When you swim, you get all the cardiovascular benefits of aerobic exercises, with none of the impact. Working out in the water gives your joints a break while still strengthening muscles throughout your body. And you can burn calories without all the sweat.
Nothing gets the heart pumping like jumping rope. It’s an incredibly efficient cardiovascular workout that you can squeeze into any busy schedule. You can get all the heart healthy benefits you need from just 10-15 minutes of jumping rope. And it’s fun!
Body weight exercises
When you’re getting started with strength training, exercises that use only your body weight are usually enough for you to start getting stronger. Pushups, planks, squats, lunges and burpees are all great options. Doing these exercises without additional weight also allows you to practice and perfect proper form, which is essential for preventing injuries in the future.
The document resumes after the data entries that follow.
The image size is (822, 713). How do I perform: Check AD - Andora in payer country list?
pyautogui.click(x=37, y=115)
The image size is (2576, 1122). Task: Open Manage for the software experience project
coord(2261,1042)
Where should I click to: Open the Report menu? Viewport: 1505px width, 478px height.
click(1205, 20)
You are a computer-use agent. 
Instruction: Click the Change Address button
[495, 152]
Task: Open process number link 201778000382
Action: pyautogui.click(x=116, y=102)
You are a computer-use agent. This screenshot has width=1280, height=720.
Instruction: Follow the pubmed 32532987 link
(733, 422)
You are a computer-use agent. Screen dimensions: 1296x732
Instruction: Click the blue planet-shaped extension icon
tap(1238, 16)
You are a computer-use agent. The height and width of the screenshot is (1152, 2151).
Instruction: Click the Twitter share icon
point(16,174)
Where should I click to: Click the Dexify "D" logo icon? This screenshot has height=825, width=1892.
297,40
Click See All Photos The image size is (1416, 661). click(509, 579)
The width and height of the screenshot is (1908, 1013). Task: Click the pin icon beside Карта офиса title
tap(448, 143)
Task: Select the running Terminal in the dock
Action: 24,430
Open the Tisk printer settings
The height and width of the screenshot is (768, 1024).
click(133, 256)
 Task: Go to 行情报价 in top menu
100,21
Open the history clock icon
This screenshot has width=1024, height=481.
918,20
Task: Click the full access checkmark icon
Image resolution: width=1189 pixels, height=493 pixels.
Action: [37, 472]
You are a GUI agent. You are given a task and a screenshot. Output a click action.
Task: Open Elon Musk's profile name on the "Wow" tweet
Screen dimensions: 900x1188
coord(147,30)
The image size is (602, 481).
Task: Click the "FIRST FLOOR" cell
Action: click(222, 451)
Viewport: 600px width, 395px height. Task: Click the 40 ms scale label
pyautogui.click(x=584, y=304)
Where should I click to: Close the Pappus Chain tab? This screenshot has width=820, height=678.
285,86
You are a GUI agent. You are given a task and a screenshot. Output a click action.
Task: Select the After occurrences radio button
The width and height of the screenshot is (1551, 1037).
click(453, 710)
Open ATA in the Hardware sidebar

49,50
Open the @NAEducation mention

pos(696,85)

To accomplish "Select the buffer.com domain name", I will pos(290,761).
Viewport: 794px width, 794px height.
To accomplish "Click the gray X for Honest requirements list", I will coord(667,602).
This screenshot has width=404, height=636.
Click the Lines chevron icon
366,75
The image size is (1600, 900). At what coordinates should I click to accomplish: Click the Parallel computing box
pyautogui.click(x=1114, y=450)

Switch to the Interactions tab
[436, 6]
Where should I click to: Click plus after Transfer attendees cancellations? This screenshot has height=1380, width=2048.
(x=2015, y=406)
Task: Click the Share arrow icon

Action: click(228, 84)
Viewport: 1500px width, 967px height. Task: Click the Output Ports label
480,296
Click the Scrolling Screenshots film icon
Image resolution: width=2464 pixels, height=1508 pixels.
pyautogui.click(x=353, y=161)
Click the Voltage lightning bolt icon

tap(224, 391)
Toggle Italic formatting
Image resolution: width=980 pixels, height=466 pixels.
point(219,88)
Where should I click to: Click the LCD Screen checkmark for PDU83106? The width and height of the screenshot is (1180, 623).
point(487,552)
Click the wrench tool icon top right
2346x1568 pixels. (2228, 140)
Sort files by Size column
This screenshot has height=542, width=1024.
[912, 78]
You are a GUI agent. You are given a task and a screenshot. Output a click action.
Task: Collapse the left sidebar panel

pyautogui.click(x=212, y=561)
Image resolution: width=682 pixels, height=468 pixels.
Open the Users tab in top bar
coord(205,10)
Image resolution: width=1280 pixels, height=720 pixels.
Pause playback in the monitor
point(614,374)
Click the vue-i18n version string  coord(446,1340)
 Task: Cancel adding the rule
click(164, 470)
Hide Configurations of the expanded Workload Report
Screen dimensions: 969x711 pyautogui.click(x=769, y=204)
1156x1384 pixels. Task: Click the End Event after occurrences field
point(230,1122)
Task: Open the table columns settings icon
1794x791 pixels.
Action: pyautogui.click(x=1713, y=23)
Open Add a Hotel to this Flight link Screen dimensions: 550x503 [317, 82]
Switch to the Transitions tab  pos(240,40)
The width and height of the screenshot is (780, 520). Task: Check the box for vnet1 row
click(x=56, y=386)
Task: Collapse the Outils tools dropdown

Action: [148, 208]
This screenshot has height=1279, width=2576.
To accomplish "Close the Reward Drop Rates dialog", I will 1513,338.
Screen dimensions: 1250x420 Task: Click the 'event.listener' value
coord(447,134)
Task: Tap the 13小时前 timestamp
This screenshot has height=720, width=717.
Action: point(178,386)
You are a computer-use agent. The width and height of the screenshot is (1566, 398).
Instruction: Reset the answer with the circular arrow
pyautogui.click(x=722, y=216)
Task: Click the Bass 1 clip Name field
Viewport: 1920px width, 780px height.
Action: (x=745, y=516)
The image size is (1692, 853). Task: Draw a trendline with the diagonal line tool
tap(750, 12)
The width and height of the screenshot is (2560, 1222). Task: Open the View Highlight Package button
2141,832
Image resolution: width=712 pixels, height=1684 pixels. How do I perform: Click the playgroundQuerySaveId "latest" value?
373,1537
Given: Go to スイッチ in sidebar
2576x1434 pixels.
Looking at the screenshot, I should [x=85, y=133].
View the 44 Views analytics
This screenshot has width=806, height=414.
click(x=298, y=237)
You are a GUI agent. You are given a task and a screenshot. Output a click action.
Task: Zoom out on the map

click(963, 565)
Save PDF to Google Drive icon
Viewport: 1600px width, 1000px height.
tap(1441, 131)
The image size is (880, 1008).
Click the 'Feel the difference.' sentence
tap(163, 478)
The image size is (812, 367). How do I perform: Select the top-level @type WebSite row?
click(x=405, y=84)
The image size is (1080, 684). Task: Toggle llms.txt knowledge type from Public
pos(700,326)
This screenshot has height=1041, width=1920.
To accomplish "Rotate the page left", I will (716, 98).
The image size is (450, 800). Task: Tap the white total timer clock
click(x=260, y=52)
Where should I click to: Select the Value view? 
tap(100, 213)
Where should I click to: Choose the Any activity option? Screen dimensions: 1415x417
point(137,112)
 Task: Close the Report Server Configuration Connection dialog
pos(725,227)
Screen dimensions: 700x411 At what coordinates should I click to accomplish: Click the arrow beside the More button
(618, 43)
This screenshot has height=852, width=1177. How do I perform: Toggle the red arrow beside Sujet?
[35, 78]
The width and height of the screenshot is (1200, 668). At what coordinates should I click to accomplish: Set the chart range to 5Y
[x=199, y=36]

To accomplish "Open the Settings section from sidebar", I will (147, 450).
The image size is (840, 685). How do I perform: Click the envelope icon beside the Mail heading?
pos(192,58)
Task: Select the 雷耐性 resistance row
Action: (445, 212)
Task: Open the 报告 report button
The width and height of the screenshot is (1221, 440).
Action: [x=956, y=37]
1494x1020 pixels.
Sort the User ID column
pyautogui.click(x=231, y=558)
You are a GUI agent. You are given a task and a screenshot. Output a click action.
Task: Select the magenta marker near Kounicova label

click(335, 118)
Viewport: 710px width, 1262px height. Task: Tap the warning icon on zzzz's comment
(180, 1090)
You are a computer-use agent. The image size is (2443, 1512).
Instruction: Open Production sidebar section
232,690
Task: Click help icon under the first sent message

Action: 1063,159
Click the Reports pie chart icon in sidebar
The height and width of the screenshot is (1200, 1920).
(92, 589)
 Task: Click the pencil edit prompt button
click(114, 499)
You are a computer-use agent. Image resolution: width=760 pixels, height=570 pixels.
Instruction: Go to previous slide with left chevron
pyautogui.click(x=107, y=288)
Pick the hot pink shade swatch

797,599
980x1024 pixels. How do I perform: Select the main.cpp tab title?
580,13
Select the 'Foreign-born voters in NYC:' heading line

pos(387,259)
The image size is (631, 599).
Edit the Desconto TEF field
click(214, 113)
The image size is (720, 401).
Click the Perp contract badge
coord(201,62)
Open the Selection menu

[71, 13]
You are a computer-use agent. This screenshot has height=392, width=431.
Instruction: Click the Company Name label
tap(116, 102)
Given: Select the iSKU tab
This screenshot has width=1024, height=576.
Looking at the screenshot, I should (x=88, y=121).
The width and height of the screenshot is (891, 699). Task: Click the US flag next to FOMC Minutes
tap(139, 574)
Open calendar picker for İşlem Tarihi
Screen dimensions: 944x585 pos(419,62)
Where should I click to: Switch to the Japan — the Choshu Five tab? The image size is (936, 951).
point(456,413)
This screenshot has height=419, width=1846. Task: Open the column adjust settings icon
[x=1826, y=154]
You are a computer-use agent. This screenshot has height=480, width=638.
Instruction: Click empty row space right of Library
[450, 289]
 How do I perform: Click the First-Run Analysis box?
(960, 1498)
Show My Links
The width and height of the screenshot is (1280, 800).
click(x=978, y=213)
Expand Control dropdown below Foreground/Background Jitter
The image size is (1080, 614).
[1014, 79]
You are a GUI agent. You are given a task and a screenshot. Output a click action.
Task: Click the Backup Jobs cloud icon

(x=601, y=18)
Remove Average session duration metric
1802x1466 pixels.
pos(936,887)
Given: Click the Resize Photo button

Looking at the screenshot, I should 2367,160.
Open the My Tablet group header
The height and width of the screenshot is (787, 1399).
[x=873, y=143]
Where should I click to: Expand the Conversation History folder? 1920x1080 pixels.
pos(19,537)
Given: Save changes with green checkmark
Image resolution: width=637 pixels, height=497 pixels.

Stretching increases and maintains your flexibility, or your body’s ability to move in different ways without injury. Stretching regularly can help you perform better physically, use your full range of motion and avoid injuries. The best time to stretch is after a workout, when your muscles are warmed up from movement, but you can still benefit from stretching at any time.
Keeping your balance is an essential skill in multiple sports and daily activities, and it only gets more important as you get older. Working on your balance now can help you prevent falls later in life and avoid the injuries that often come with them. Better sleep, better mood, better flexibility – yoga has a lot of benefits. A huge part of any yoga practice is balance. Yoga challenges your body to maintain balance as it flows through dynamic poses and maintains different positions. In doing so, you release tight muscles and strengthen those essential stabilizer muscles, both of which lower your risk of falling.